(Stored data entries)
■ ■ ■ ■

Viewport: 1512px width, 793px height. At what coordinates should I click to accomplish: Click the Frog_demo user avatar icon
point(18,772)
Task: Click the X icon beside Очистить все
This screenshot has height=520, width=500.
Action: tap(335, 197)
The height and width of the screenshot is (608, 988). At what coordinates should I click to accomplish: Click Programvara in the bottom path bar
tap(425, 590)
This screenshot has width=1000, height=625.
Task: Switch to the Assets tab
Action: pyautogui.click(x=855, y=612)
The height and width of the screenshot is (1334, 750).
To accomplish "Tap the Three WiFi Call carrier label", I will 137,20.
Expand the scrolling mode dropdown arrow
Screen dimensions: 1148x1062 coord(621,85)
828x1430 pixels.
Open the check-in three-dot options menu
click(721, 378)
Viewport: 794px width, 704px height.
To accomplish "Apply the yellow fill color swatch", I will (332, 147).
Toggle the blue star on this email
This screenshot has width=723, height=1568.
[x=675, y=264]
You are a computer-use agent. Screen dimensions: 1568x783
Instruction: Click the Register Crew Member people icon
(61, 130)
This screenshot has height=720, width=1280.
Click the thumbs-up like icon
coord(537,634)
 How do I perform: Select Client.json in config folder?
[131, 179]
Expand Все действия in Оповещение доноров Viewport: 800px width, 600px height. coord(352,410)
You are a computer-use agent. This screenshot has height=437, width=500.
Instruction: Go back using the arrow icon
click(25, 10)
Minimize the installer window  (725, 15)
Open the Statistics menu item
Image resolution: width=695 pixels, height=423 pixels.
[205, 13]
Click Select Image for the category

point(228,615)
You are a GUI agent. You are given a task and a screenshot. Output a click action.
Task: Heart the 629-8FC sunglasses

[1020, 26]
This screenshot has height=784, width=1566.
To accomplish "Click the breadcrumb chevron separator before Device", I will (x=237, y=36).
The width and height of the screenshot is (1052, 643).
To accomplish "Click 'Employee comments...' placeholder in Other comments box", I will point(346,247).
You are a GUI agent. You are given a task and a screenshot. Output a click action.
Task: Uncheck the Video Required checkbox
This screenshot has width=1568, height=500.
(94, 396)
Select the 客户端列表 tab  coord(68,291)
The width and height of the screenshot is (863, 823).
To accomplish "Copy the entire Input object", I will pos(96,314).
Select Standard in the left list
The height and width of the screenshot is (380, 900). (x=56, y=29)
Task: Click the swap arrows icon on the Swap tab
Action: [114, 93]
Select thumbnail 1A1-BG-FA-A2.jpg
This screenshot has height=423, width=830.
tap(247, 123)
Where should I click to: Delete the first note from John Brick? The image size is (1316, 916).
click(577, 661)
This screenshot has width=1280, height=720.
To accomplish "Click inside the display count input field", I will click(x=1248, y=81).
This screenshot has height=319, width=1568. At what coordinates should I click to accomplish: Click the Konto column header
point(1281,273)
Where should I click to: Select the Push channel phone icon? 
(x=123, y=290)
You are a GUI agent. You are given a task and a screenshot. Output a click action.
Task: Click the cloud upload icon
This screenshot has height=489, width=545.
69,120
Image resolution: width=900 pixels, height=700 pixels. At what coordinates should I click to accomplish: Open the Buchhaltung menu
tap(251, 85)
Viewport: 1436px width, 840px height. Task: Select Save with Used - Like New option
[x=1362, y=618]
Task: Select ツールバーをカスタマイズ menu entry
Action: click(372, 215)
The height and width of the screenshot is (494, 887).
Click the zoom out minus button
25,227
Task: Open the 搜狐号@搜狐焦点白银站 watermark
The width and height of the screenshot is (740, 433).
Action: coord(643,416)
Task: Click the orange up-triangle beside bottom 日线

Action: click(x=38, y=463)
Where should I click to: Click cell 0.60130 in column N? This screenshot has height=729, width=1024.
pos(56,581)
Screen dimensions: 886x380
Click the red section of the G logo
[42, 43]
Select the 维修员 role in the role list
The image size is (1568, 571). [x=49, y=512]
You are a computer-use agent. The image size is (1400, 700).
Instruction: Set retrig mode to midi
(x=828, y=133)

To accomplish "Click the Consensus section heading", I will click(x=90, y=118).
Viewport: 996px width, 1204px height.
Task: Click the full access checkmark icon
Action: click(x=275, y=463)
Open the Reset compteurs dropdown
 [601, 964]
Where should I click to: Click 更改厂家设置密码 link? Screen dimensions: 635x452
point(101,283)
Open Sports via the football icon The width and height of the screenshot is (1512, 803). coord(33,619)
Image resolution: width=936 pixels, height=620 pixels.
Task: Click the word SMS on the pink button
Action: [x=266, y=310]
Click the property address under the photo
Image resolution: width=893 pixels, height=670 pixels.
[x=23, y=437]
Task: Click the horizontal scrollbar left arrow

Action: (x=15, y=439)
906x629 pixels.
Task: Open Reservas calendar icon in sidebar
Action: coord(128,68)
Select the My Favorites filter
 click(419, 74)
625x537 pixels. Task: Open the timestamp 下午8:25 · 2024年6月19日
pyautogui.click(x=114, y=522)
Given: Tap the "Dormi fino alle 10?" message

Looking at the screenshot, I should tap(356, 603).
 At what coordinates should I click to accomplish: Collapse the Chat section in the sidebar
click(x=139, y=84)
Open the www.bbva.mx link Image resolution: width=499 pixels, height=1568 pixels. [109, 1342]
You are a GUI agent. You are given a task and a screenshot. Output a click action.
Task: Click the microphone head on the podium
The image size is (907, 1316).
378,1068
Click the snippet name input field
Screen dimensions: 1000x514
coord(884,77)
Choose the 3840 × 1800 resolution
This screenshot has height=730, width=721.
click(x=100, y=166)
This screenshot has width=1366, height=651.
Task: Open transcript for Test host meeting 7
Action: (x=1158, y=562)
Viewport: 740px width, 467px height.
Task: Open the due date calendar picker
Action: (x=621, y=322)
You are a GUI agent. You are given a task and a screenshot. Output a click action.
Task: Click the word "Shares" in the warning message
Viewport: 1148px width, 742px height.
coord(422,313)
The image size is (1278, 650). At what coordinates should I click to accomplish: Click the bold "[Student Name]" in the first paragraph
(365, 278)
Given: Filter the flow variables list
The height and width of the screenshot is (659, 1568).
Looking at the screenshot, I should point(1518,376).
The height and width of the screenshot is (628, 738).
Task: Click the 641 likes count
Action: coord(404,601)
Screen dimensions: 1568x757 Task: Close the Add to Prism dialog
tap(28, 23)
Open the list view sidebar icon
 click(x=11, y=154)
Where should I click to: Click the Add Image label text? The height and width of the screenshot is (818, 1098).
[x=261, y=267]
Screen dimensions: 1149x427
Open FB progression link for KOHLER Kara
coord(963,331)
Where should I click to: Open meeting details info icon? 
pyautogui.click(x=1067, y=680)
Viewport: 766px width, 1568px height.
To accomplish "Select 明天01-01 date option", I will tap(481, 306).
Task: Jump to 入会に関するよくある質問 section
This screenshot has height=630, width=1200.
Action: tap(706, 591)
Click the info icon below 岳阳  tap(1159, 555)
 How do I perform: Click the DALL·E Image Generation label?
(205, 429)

■ ■ ■ ■

> [WORK TO BE COMPLETED]:
Repeat each of the entries exactly as written.

> [TASK OUTPUT]:
Viewport: 1512px width, 793px height. At what coordinates should I click to accomplish: Click the Frog_demo user avatar icon
point(18,772)
Task: Click the X icon beside Очистить все
This screenshot has height=520, width=500.
Action: tap(335, 197)
The height and width of the screenshot is (608, 988). At what coordinates should I click to accomplish: Click Programvara in the bottom path bar
tap(425, 590)
This screenshot has width=1000, height=625.
Task: Switch to the Assets tab
Action: pyautogui.click(x=855, y=612)
The height and width of the screenshot is (1334, 750).
To accomplish "Tap the Three WiFi Call carrier label", I will 137,20.
Expand the scrolling mode dropdown arrow
Screen dimensions: 1148x1062 coord(621,85)
828x1430 pixels.
Open the check-in three-dot options menu
click(721, 378)
Viewport: 794px width, 704px height.
To accomplish "Apply the yellow fill color swatch", I will (332, 147).
Toggle the blue star on this email
This screenshot has width=723, height=1568.
[x=675, y=264]
You are a computer-use agent. Screen dimensions: 1568x783
Instruction: Click the Register Crew Member people icon
(61, 130)
This screenshot has height=720, width=1280.
Click the thumbs-up like icon
coord(537,634)
 How do I perform: Select Client.json in config folder?
[131, 179]
Expand Все действия in Оповещение доноров Viewport: 800px width, 600px height. coord(352,410)
You are a computer-use agent. This screenshot has height=437, width=500.
Instruction: Go back using the arrow icon
click(25, 10)
Minimize the installer window  (725, 15)
Open the Statistics menu item
Image resolution: width=695 pixels, height=423 pixels.
[205, 13]
Click Select Image for the category

point(228,615)
You are a GUI agent. You are given a task and a screenshot. Output a click action.
Task: Heart the 629-8FC sunglasses

[1020, 26]
This screenshot has height=784, width=1566.
To accomplish "Click the breadcrumb chevron separator before Device", I will (x=237, y=36).
The width and height of the screenshot is (1052, 643).
To accomplish "Click 'Employee comments...' placeholder in Other comments box", I will point(346,247).
You are a GUI agent. You are given a task and a screenshot. Output a click action.
Task: Uncheck the Video Required checkbox
This screenshot has width=1568, height=500.
(94, 396)
Select the 客户端列表 tab  coord(68,291)
The width and height of the screenshot is (863, 823).
To accomplish "Copy the entire Input object", I will pos(96,314).
Select Standard in the left list
The height and width of the screenshot is (380, 900). (x=56, y=29)
Task: Click the swap arrows icon on the Swap tab
Action: [114, 93]
Select thumbnail 1A1-BG-FA-A2.jpg
This screenshot has height=423, width=830.
tap(247, 123)
Where should I click to: Delete the first note from John Brick? The image size is (1316, 916).
click(577, 661)
This screenshot has width=1280, height=720.
To accomplish "Click inside the display count input field", I will click(x=1248, y=81).
This screenshot has height=319, width=1568. At what coordinates should I click to accomplish: Click the Konto column header
point(1281,273)
Where should I click to: Select the Push channel phone icon? 
(x=123, y=290)
You are a GUI agent. You are given a task and a screenshot. Output a click action.
Task: Click the cloud upload icon
This screenshot has height=489, width=545.
69,120
Image resolution: width=900 pixels, height=700 pixels. At what coordinates should I click to accomplish: Open the Buchhaltung menu
tap(251, 85)
Viewport: 1436px width, 840px height. Task: Select Save with Used - Like New option
[x=1362, y=618]
Task: Select ツールバーをカスタマイズ menu entry
Action: click(372, 215)
The height and width of the screenshot is (494, 887).
Click the zoom out minus button
25,227
Task: Open the 搜狐号@搜狐焦点白银站 watermark
The width and height of the screenshot is (740, 433).
Action: coord(643,416)
Task: Click the orange up-triangle beside bottom 日线

Action: click(x=38, y=463)
Where should I click to: Click cell 0.60130 in column N? This screenshot has height=729, width=1024.
pos(56,581)
Screen dimensions: 886x380
Click the red section of the G logo
[42, 43]
Select the 维修员 role in the role list
The image size is (1568, 571). [x=49, y=512]
You are a computer-use agent. The image size is (1400, 700).
Instruction: Set retrig mode to midi
(x=828, y=133)

To accomplish "Click the Consensus section heading", I will click(x=90, y=118).
Viewport: 996px width, 1204px height.
Task: Click the full access checkmark icon
Action: click(x=275, y=463)
Open the Reset compteurs dropdown
 [601, 964]
Where should I click to: Click 更改厂家设置密码 link? Screen dimensions: 635x452
point(101,283)
Open Sports via the football icon The width and height of the screenshot is (1512, 803). coord(33,619)
Image resolution: width=936 pixels, height=620 pixels.
Task: Click the word SMS on the pink button
Action: [x=266, y=310]
Click the property address under the photo
Image resolution: width=893 pixels, height=670 pixels.
[x=23, y=437]
Task: Click the horizontal scrollbar left arrow

Action: (x=15, y=439)
906x629 pixels.
Task: Open Reservas calendar icon in sidebar
Action: coord(128,68)
Select the My Favorites filter
 click(419, 74)
625x537 pixels. Task: Open the timestamp 下午8:25 · 2024年6月19日
pyautogui.click(x=114, y=522)
Given: Tap the "Dormi fino alle 10?" message

Looking at the screenshot, I should tap(356, 603).
 At what coordinates should I click to accomplish: Collapse the Chat section in the sidebar
click(x=139, y=84)
Open the www.bbva.mx link Image resolution: width=499 pixels, height=1568 pixels. [109, 1342]
You are a GUI agent. You are given a task and a screenshot. Output a click action.
Task: Click the microphone head on the podium
The image size is (907, 1316).
378,1068
Click the snippet name input field
Screen dimensions: 1000x514
coord(884,77)
Choose the 3840 × 1800 resolution
This screenshot has height=730, width=721.
click(x=100, y=166)
This screenshot has width=1366, height=651.
Task: Open transcript for Test host meeting 7
Action: (x=1158, y=562)
Viewport: 740px width, 467px height.
Task: Open the due date calendar picker
Action: (x=621, y=322)
You are a GUI agent. You are given a task and a screenshot. Output a click action.
Task: Click the word "Shares" in the warning message
Viewport: 1148px width, 742px height.
coord(422,313)
The image size is (1278, 650). At what coordinates should I click to accomplish: Click the bold "[Student Name]" in the first paragraph
(365, 278)
Given: Filter the flow variables list
The height and width of the screenshot is (659, 1568).
Looking at the screenshot, I should point(1518,376).
The height and width of the screenshot is (628, 738).
Task: Click the 641 likes count
Action: coord(404,601)
Screen dimensions: 1568x757 Task: Close the Add to Prism dialog
tap(28, 23)
Open the list view sidebar icon
 click(x=11, y=154)
Where should I click to: Click the Add Image label text? The height and width of the screenshot is (818, 1098).
[x=261, y=267]
Screen dimensions: 1149x427
Open FB progression link for KOHLER Kara
coord(963,331)
Where should I click to: Open meeting details info icon? 
pyautogui.click(x=1067, y=680)
Viewport: 766px width, 1568px height.
To accomplish "Select 明天01-01 date option", I will tap(481, 306).
Task: Jump to 入会に関するよくある質問 section
This screenshot has height=630, width=1200.
Action: tap(706, 591)
Click the info icon below 岳阳  tap(1159, 555)
 How do I perform: Click the DALL·E Image Generation label?
(205, 429)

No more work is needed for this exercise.